Lexer Usage

Instantiation

A lexer object instance is created by using the library’s make_lexer() factory function. It mimics the behaviour of function templates as found in languages (such as C++, C#, or Rust) and therefore needs two consecutive function calls for the following data:

  1. Template parameters for setting a custom matcher and lexer implementation.
    These can generally be ignored, and should only be used if the default implementations are not adequate.

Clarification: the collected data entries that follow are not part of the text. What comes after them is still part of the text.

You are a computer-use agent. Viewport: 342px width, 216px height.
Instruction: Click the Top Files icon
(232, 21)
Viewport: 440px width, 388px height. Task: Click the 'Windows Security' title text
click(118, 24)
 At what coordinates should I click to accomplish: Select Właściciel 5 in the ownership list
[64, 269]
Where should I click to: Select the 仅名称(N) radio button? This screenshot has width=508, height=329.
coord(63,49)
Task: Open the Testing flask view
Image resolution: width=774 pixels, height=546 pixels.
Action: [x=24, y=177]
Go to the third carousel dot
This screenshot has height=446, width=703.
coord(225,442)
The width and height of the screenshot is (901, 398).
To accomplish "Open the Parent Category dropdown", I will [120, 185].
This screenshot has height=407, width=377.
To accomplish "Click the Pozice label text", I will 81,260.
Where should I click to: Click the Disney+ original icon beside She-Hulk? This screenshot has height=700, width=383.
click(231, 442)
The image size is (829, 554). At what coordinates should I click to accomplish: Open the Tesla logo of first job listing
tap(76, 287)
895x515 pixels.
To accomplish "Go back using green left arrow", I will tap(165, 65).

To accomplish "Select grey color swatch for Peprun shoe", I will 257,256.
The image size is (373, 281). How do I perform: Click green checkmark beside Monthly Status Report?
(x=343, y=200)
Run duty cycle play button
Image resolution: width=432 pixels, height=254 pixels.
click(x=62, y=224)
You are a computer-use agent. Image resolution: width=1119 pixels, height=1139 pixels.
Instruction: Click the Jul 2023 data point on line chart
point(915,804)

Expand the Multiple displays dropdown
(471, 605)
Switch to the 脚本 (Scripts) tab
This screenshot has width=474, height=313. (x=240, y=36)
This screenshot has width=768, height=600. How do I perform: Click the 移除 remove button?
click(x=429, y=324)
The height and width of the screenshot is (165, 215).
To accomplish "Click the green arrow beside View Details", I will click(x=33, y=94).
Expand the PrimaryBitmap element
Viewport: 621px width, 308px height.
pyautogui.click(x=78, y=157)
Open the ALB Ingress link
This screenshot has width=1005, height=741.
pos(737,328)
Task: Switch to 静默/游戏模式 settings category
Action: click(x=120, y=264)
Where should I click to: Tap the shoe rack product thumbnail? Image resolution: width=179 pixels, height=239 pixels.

See also: Customizing Regex Engine.

  2. Generic initialization parameters supported by each lexer.

Using the make_lexer() factory function
ruleset: lex2.RulesetType = [
    #        Identifier     Regex pattern
    lex2.Rule("WORD",        r"[a-zA-Z]+"),
    lex2.Rule("NUMBER",      r"[0-9]+"),
    lex2.Rule("PUNCTUATION", r"[.,:;!?\\-]")
]

options = lex2.LexerOptions()
options.space.returns = True

#                                   Both optional, but best
#                                   practice to set ruleset
#                                     ┌───────┴────────┐
lexer: lex2.ILexer = lex2.make_lexer()(ruleset, options)
lex2.make_lexer(MATCHER_T, LEXER_T)(ruleset=None, options=<lex2.LexerOptions object>)

Factory function for creating a lexer instance.

If no values are provided for the template parameters, the implementations used for the matcher and lexer will default to the library constants DEFAULT_MATCHER and DEFAULT_LEXER respectively.

Template Parameters

MATCHER_TType[BaseMatcher], optional

Template class type that implements the BaseMatcher base class.

By default DEFAULT_MATCHER

LEXER_TType[BaseLexer], optional

Template class type that implements the BaseLexer base class.

By default DEFAULT_LEXER

Parameters
  • ruleset (RulesetType, optional) –

    Initial ruleset.

    By default []

  • options (LexerOptions, optional) –

    Struct specifying processing options of the lexer.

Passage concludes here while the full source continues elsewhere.